Instead of saying how nice the fish is the first thing that comes to some of your minds is did you release it. Your C&R attitudes is reallying getting old. Maybe you should start your own site and only let C&R fisherman make posts.
I would have released them ...only cause I don't eat bass. I have a licence in my pocket from the state that says I can do so if I want. 

Again fishingredhawk super fish, I bet it was a rush to catch them.


----------



## Walter Adkins (May 20, 2004)

Nice fish your friend John has there. No wonder he smilling.


----------



## CARP 104 (Apr 19, 2004)

Well yeah you could keep them as long as they do not violate the size regulations but some people (myself being one of them) have a little concern for the future of bass fishing. This is a big concern especially with spawning bass. I do not eat bass I always release them 100% of the time. In my opinion one should not keep a fish that is in its spawning phase. If hunters in the wild did the same with their wild game, what do you think would happen? They can't really put regulations on this for fishing but it's a good practice. 



toad said:


> Super fish!
> Instead of saying how nice the fish is the first thing that comes to some of your minds is did you release it. Your C&R attitudes is reallying getting old. Maybe you should start your own site and only let C&R fisherman make posts.
> I would have released them ...only cause I don't eat bass. I have a licence in my pocket from the state that says I can do so if I want.

--- --- ---

[CHALLENGE 1] In the forum thread about releasing bass, translate this sentence into Spanish: "In my opinion one should not keep a fish that is in its spawning phase."
[CHALLENGE 2] Reproduce part of the forum thread about releasing bass word for word, beginning at the words "## CARP 104" and stopping after "a good practice.".
[CHALLENGE 3] Resume the forum thread about keeping or releasing bass, picking up after its last sentence.

[MATERIAL SHOWN]
--- --- ---

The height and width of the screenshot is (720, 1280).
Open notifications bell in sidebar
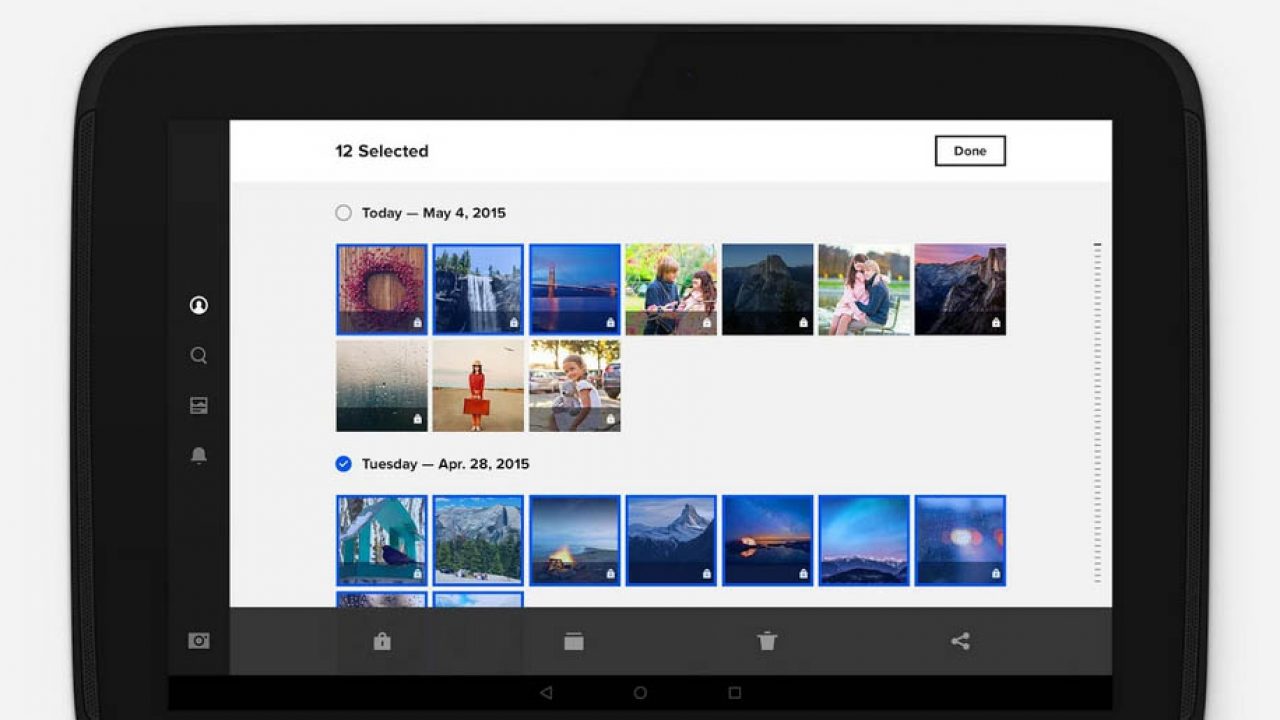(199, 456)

--- --- ---

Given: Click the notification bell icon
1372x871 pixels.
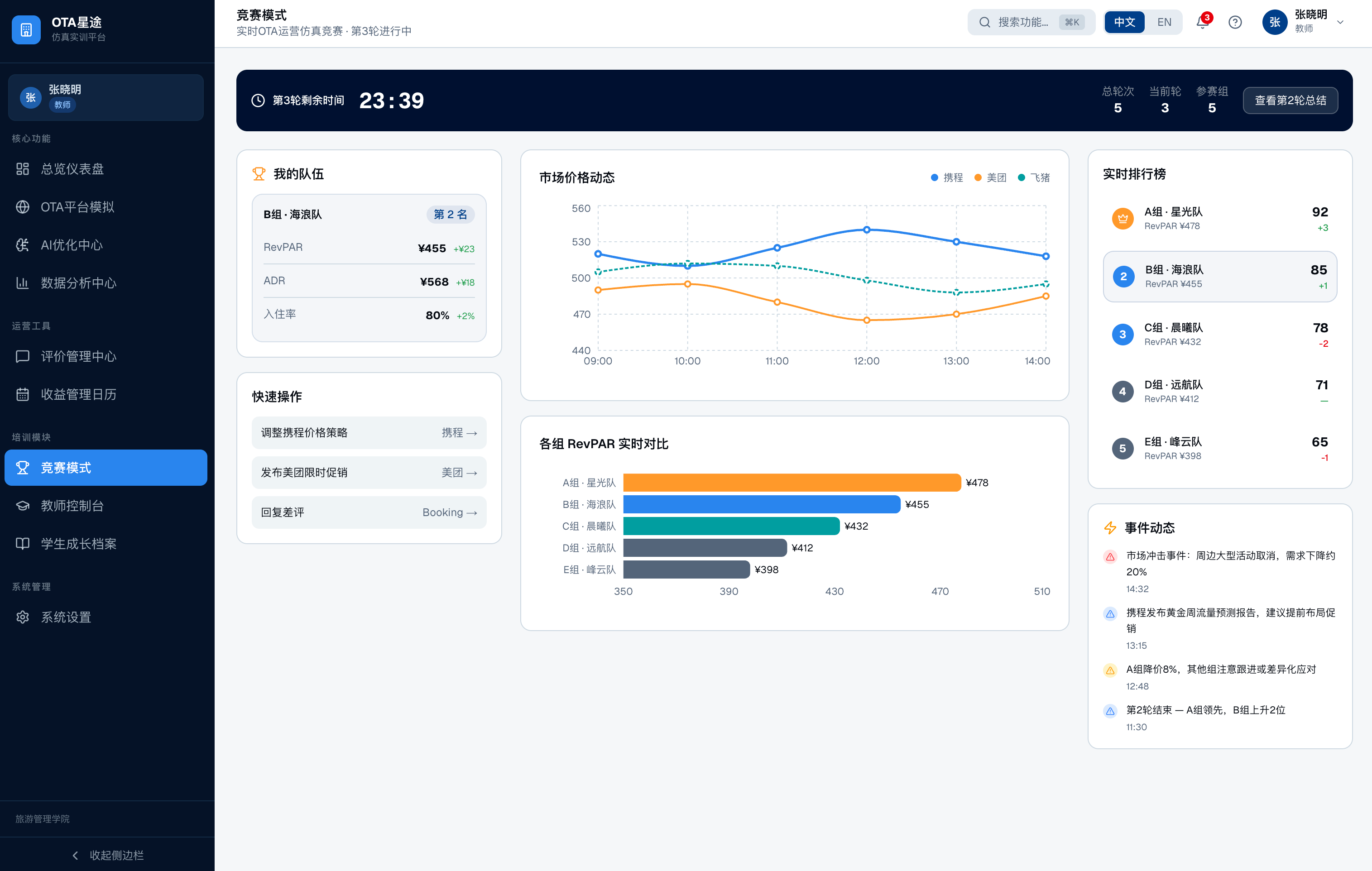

--- --- ---

[EXPECTED ANSWER 1] En mi opinión, uno no debería quedarse con un pez que está en su etapa de desove.

[EXPECTED ANSWER 2]
## CARP 104 (Apr 19, 2004)

Well yeah you could keep them as long as they do not violate the size regulations but some people (myself being one of them) have a little concern for the future of bass fishing. This is a big concern especially with spawning bass. I do not eat bass I always release them 100% of the time. In my opinion one should not keep a fish that is in its spawning phase. If hunters in the wild did the same with their wild game, what do you think would happen? They can't really put regulations on this for fishing but it's a good practice.

[EXPECTED ANSWER 3]
> 
> Again fishingredhawk super fish, I bet it was a rush to catch them.


----------



## misfit (Apr 5, 2004)

> If hunters in the wild did the same with their wild game, what do you think would happen?


 i don't quite understand what you mean by that statement  
not stirring anything,but i would be interested in the meaning.


----------



## Pancho (May 3, 2005)

I Strongly Agree With You Carp 104!!!!!! There Is Anglers Out There
That Don't Give A Tham About The Bass...they Just Don't Care......


----------



## tunnelengineer (Mar 6, 2006)

Wow, I see a flame fest starting up.............

Get out the fire extinguishers.


----------



## misfit (Apr 5, 2004)

> Wow, I see a flame fest starting up.............


 let's hope not,so don't give people any ideas


----------



## jeffmo (Apr 7, 2004)

1st off,great fish!!!!
it never ceases to amaze me that almost every time someone posts a pic of some nice fish they get grilled about catch and release.a simple "nice catch" without the lectures would be a good change of pace to see.
remember,most people don't eat bass so it's pretty much so a given that they were released,and if they weren't that's well within their rights too.


----------



## fishingredhawk (Apr 14, 2004)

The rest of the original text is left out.